Breaking barriers: exploring blood-brain barrier crossing mechanisms with nanomedicine for effective glioma treatment.

This review comprehensively highlights recent studies on the potential immunotherapy targets and nanomedicine strategies to enhance glioma treatment by overcoming the blood-brain barrier (BBB). Various nanoparticles, such as liposomes, poly (lactic-co-glycolic acid) (PLGA), and gold nanoparticles (AuNPs), have shown a significant ability to cross the BBB and deliver therapeutic agents to glioma. Surface modification of nanoformulation with transferrin, insulin, and trans-activator of transcription (TAT) peptides has proven enhanced cellular uptake and tumor suppression. Self-targeting carbon dots (CDs) have shown effectiveness even without targeting ligands, indicating their broad potential for crossing the BBB. Polymeric nanocapsules (PNCs) encapsulating Methotrexate significantly reduced tumor volumes in animal models of glioma. Additionally, fucoidan-encapsulated Vismodegib nanoparticles effectively crossed the BBB and exhibited minimal toxicity in healthy brain tissue.

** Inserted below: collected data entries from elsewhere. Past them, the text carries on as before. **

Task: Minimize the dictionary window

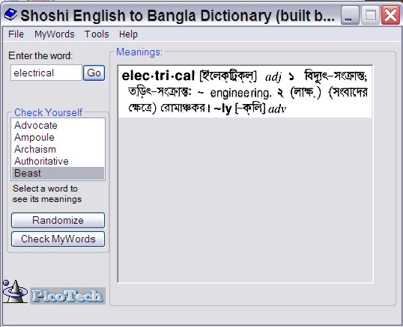Action: pos(350,16)
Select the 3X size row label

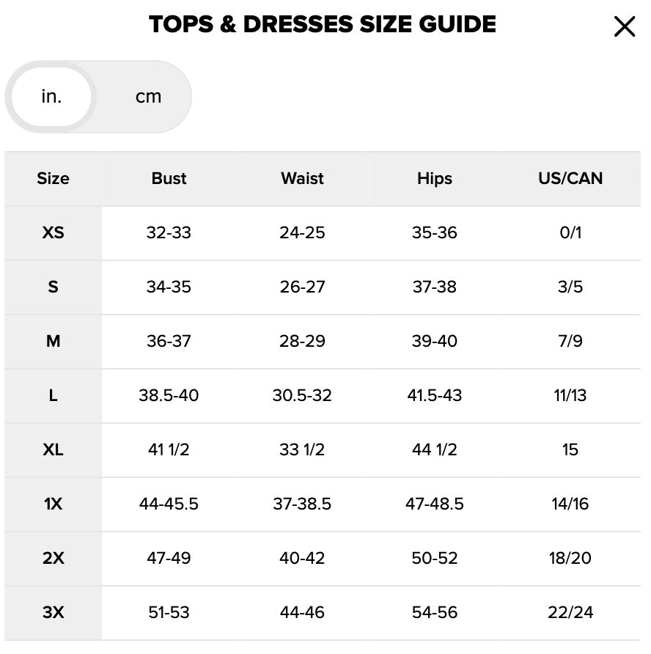click(53, 612)
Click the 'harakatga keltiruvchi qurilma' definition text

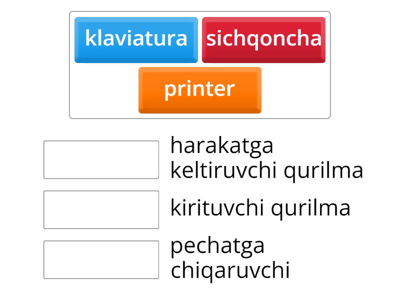coord(267,159)
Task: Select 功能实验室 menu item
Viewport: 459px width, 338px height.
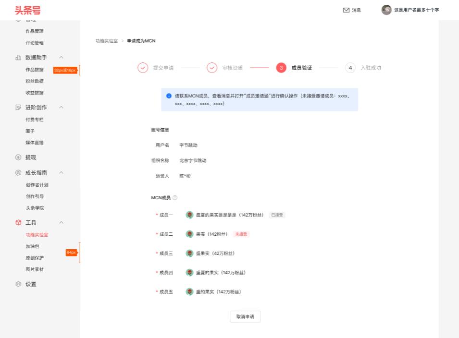Action: 37,235
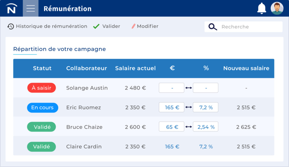
Task: Click the N company logo
Action: 11,8
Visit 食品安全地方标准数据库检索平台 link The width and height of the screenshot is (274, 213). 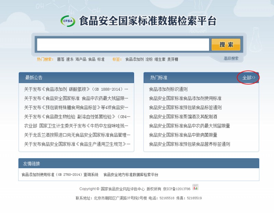[131, 175]
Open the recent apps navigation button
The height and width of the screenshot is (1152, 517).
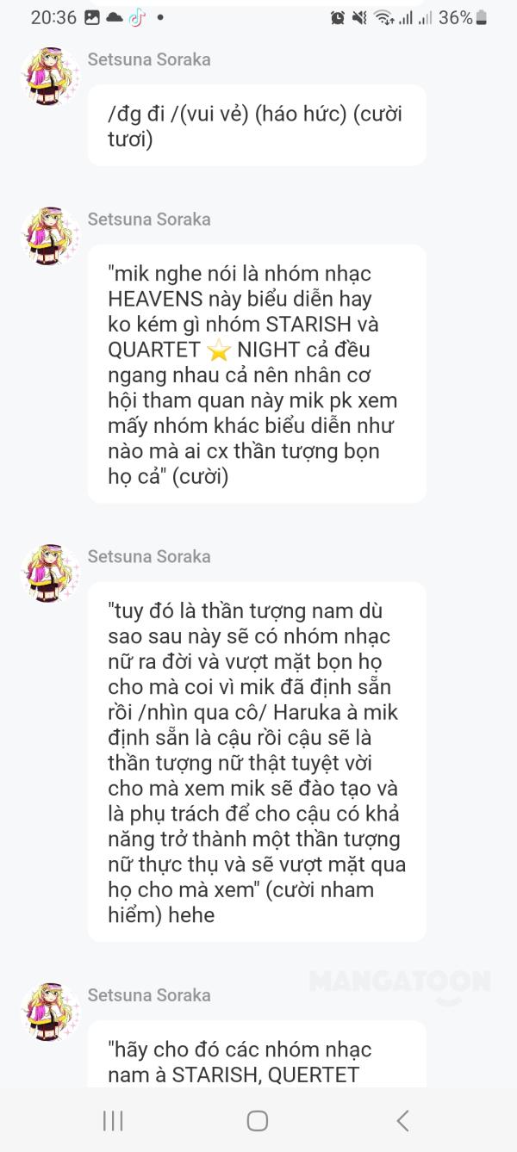[113, 1120]
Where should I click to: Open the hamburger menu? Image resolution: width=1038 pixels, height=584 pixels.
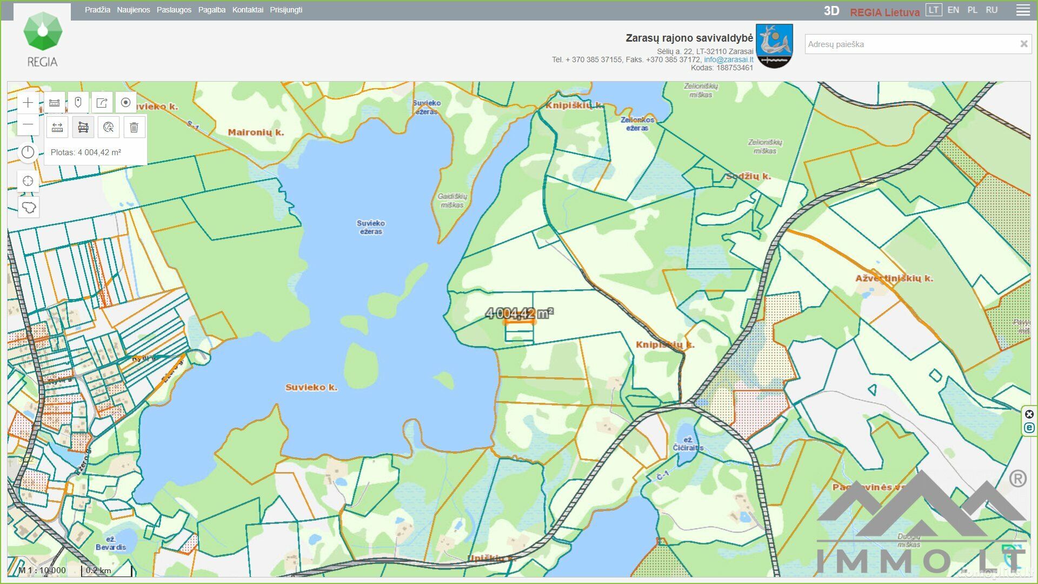1023,10
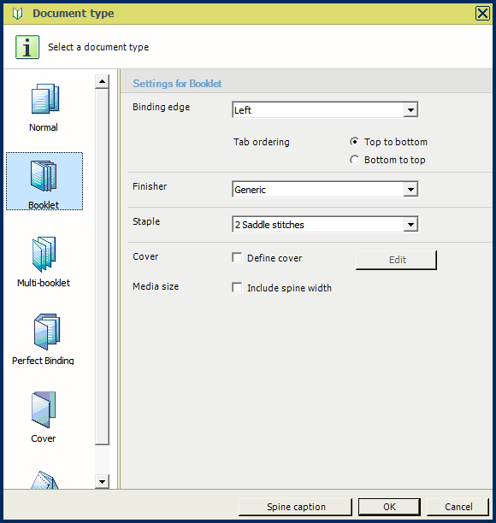Confirm with the OK button
This screenshot has height=523, width=496.
[x=389, y=507]
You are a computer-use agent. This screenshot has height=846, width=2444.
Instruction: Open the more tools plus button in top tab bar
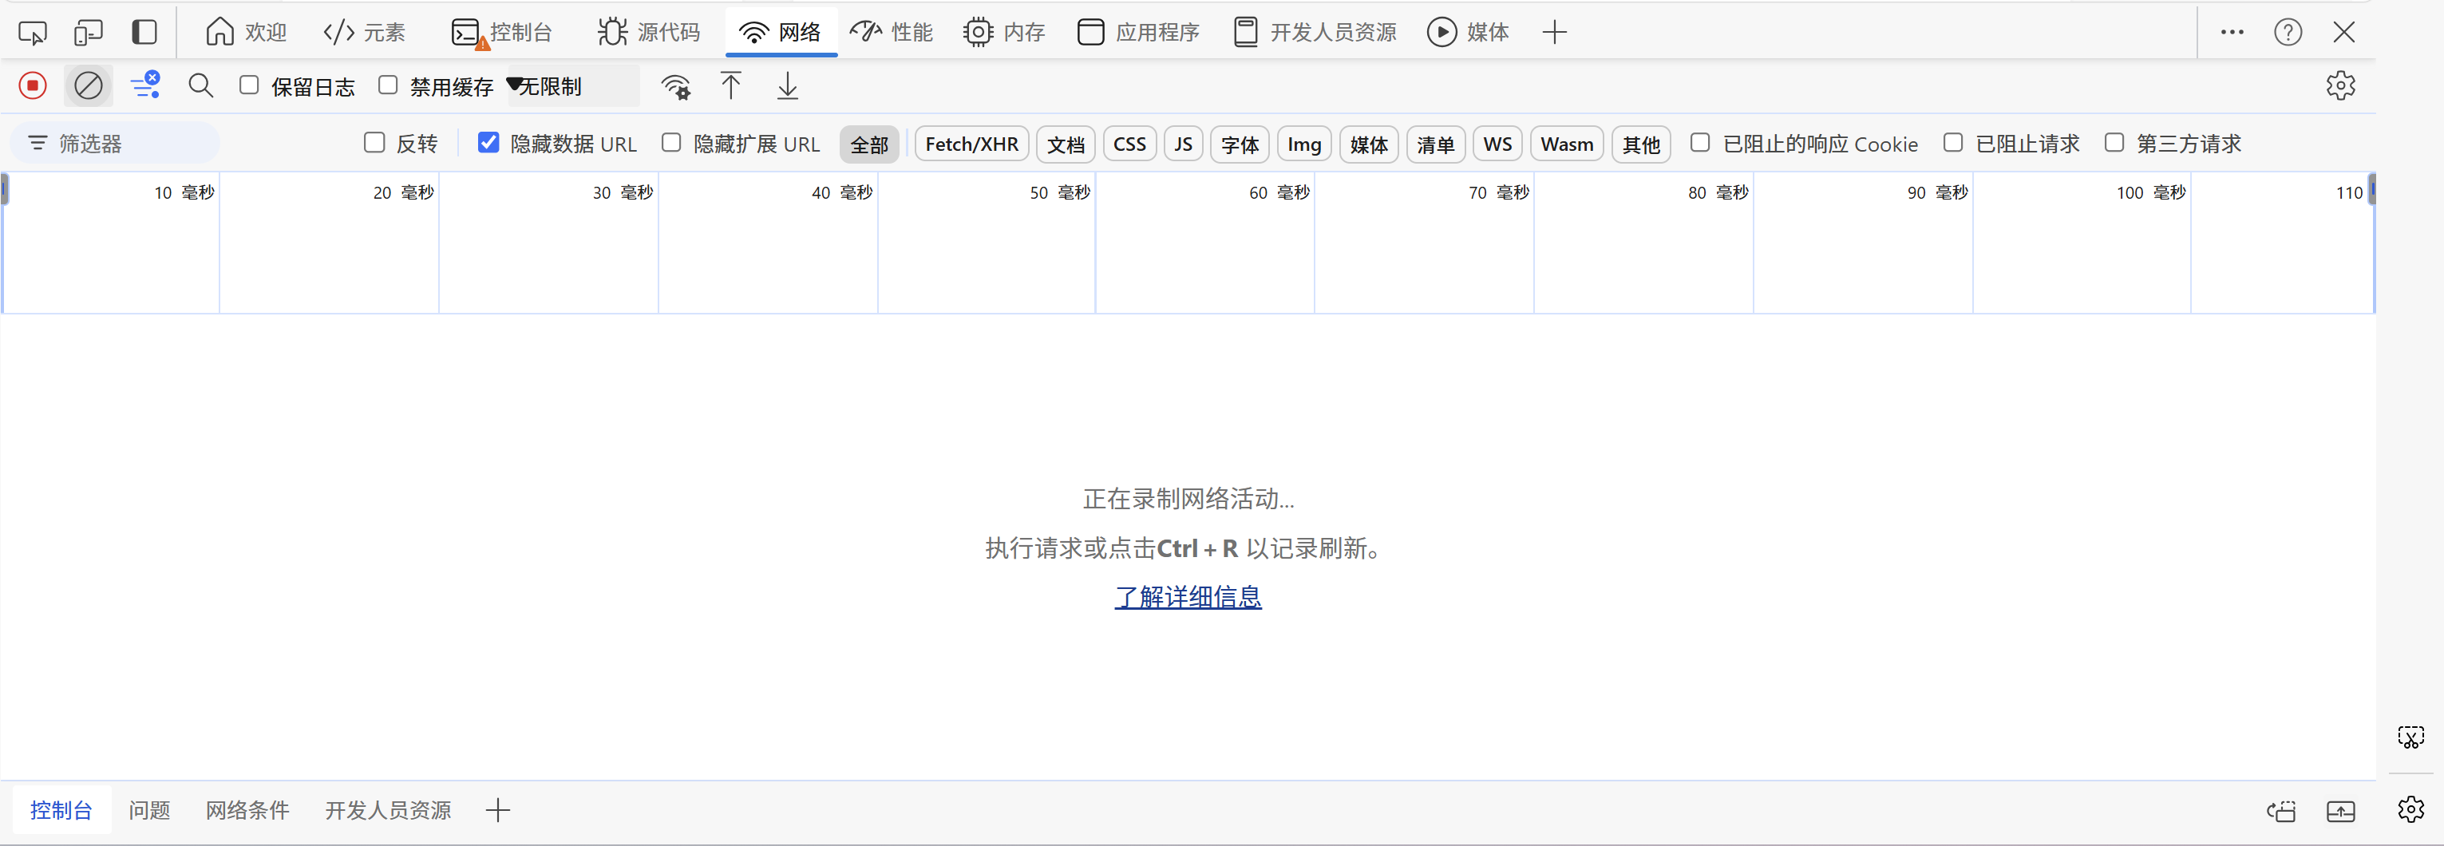(1554, 32)
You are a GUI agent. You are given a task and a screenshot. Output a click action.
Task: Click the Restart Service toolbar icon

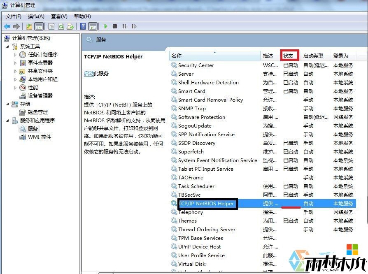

Synthetic protein nanoparticles (SPNPs) loaded with small interfering RNA (siRNA) achieved an 87.5% long-term survival rate in glioma-bearing mice. Novel systems, such as lipid-calcium phosphate (LCP) nanoparticles and poly (β-L-malic acid), have been utilized to effectively deliver siRNA and immune checkpoint inhibitors, respectively, across the blood-brain barrier (BBB), thereby downregulating programmed death-ligand 1 (PD-L1) expression and regulatory T cell (Treg) activity. Chimeric Antigen Receptor (CAR) T cell therapies combined with nanoparticle-based drug delivery systems enhanced brain tumor-specific targeting and improved immune cell infiltration. Despite the success in preclinical studies, challenges remain regarding nanoparticle biocompatibility, off-target effects, and regulatory approval. Nevertheless, these findings support the potential of multifunctional nanomedicines for glioma therapy by enabling BBB penetration, immune modulation, and targeted drug delivery, which can be further improved.